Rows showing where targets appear
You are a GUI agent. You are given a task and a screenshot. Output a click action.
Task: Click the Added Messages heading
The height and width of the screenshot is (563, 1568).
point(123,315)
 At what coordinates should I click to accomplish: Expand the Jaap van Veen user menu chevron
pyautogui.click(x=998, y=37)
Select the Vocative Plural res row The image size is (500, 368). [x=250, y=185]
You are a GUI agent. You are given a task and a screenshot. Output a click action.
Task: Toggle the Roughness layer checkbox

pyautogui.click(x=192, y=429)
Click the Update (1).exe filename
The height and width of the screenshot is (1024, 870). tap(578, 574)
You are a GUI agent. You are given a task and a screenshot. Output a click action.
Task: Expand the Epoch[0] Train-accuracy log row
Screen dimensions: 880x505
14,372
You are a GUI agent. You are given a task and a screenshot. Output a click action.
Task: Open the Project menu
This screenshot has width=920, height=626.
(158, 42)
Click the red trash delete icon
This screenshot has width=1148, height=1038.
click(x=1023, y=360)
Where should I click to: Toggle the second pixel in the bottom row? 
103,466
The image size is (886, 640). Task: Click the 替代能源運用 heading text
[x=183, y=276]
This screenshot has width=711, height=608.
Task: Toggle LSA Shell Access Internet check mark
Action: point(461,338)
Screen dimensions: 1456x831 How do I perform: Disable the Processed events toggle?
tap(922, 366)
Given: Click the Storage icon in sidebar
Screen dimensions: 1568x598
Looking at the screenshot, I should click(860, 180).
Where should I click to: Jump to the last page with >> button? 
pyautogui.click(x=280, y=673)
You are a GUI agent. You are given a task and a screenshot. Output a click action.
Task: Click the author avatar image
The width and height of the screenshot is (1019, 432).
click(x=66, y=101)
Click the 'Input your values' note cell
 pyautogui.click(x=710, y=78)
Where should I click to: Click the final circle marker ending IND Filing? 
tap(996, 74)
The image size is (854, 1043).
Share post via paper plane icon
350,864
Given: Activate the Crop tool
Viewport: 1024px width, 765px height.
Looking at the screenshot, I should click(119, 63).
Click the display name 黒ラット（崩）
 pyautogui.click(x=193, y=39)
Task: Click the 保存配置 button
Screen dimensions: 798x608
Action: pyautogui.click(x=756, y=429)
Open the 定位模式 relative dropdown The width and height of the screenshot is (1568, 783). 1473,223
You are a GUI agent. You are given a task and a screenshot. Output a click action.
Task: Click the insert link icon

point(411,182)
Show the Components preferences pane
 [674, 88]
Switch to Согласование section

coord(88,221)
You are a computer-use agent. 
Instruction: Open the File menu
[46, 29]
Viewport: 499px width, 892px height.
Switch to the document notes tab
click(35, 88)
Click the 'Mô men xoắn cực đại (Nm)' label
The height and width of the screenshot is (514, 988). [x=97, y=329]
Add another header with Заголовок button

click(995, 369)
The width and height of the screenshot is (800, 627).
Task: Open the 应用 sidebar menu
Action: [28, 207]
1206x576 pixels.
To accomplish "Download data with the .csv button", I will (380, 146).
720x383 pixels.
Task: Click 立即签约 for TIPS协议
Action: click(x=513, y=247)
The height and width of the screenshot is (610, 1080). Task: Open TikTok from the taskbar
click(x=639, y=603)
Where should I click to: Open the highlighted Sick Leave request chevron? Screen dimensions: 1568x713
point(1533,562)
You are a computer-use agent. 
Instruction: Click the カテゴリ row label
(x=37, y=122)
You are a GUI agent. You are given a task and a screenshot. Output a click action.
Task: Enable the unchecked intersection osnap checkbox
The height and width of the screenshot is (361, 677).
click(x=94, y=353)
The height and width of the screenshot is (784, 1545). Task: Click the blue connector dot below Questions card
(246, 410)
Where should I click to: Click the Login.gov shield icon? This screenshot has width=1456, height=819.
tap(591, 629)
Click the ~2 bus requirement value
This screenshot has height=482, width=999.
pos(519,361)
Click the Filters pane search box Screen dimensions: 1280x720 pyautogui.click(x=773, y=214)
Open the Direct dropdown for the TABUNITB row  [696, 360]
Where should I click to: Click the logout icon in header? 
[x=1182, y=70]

» **Job**
Output every line of the records above verbatim, with no changes.

» **Exercise solution**
You are a GUI agent. You are given a task and a screenshot. Output a click action.
Task: Click the Added Messages heading
The height and width of the screenshot is (563, 1568).
point(123,315)
 At what coordinates should I click to accomplish: Expand the Jaap van Veen user menu chevron
pyautogui.click(x=998, y=37)
Select the Vocative Plural res row The image size is (500, 368). [x=250, y=185]
You are a GUI agent. You are given a task and a screenshot. Output a click action.
Task: Toggle the Roughness layer checkbox

pyautogui.click(x=192, y=429)
Click the Update (1).exe filename
The height and width of the screenshot is (1024, 870). tap(578, 574)
You are a GUI agent. You are given a task and a screenshot. Output a click action.
Task: Expand the Epoch[0] Train-accuracy log row
Screen dimensions: 880x505
14,372
You are a GUI agent. You are given a task and a screenshot. Output a click action.
Task: Open the Project menu
This screenshot has width=920, height=626.
(158, 42)
Click the red trash delete icon
This screenshot has width=1148, height=1038.
click(x=1023, y=360)
Where should I click to: Toggle the second pixel in the bottom row? 
103,466
The image size is (886, 640). Task: Click the 替代能源運用 heading text
[x=183, y=276]
This screenshot has width=711, height=608.
Task: Toggle LSA Shell Access Internet check mark
Action: point(461,338)
Screen dimensions: 1456x831 How do I perform: Disable the Processed events toggle?
tap(922, 366)
Given: Click the Storage icon in sidebar
Screen dimensions: 1568x598
Looking at the screenshot, I should click(860, 180).
Where should I click to: Jump to the last page with >> button? 
pyautogui.click(x=280, y=673)
You are a GUI agent. You are given a task and a screenshot. Output a click action.
Task: Click the author avatar image
The width and height of the screenshot is (1019, 432).
click(x=66, y=101)
Click the 'Input your values' note cell
 pyautogui.click(x=710, y=78)
Where should I click to: Click the final circle marker ending IND Filing? 
tap(996, 74)
The image size is (854, 1043).
Share post via paper plane icon
350,864
Given: Activate the Crop tool
Viewport: 1024px width, 765px height.
Looking at the screenshot, I should click(119, 63).
Click the display name 黒ラット（崩）
 pyautogui.click(x=193, y=39)
Task: Click the 保存配置 button
Screen dimensions: 798x608
Action: pyautogui.click(x=756, y=429)
Open the 定位模式 relative dropdown The width and height of the screenshot is (1568, 783). 1473,223
You are a GUI agent. You are given a task and a screenshot. Output a click action.
Task: Click the insert link icon

point(411,182)
Show the Components preferences pane
 [674, 88]
Switch to Согласование section

coord(88,221)
You are a computer-use agent. 
Instruction: Open the File menu
[46, 29]
Viewport: 499px width, 892px height.
Switch to the document notes tab
click(35, 88)
Click the 'Mô men xoắn cực đại (Nm)' label
The height and width of the screenshot is (514, 988). [x=97, y=329]
Add another header with Заголовок button

click(995, 369)
The width and height of the screenshot is (800, 627).
Task: Open the 应用 sidebar menu
Action: [28, 207]
1206x576 pixels.
To accomplish "Download data with the .csv button", I will (380, 146).
720x383 pixels.
Task: Click 立即签约 for TIPS协议
Action: click(x=513, y=247)
The height and width of the screenshot is (610, 1080). Task: Open TikTok from the taskbar
click(x=639, y=603)
Where should I click to: Open the highlighted Sick Leave request chevron? Screen dimensions: 1568x713
point(1533,562)
You are a computer-use agent. 
Instruction: Click the カテゴリ row label
(x=37, y=122)
You are a GUI agent. You are given a task and a screenshot. Output a click action.
Task: Enable the unchecked intersection osnap checkbox
The height and width of the screenshot is (361, 677).
click(x=94, y=353)
The height and width of the screenshot is (784, 1545). Task: Click the blue connector dot below Questions card
(246, 410)
Where should I click to: Click the Login.gov shield icon? This screenshot has width=1456, height=819.
tap(591, 629)
Click the ~2 bus requirement value
This screenshot has height=482, width=999.
pos(519,361)
Click the Filters pane search box Screen dimensions: 1280x720 pyautogui.click(x=773, y=214)
Open the Direct dropdown for the TABUNITB row  [696, 360]
Where should I click to: Click the logout icon in header? 
[x=1182, y=70]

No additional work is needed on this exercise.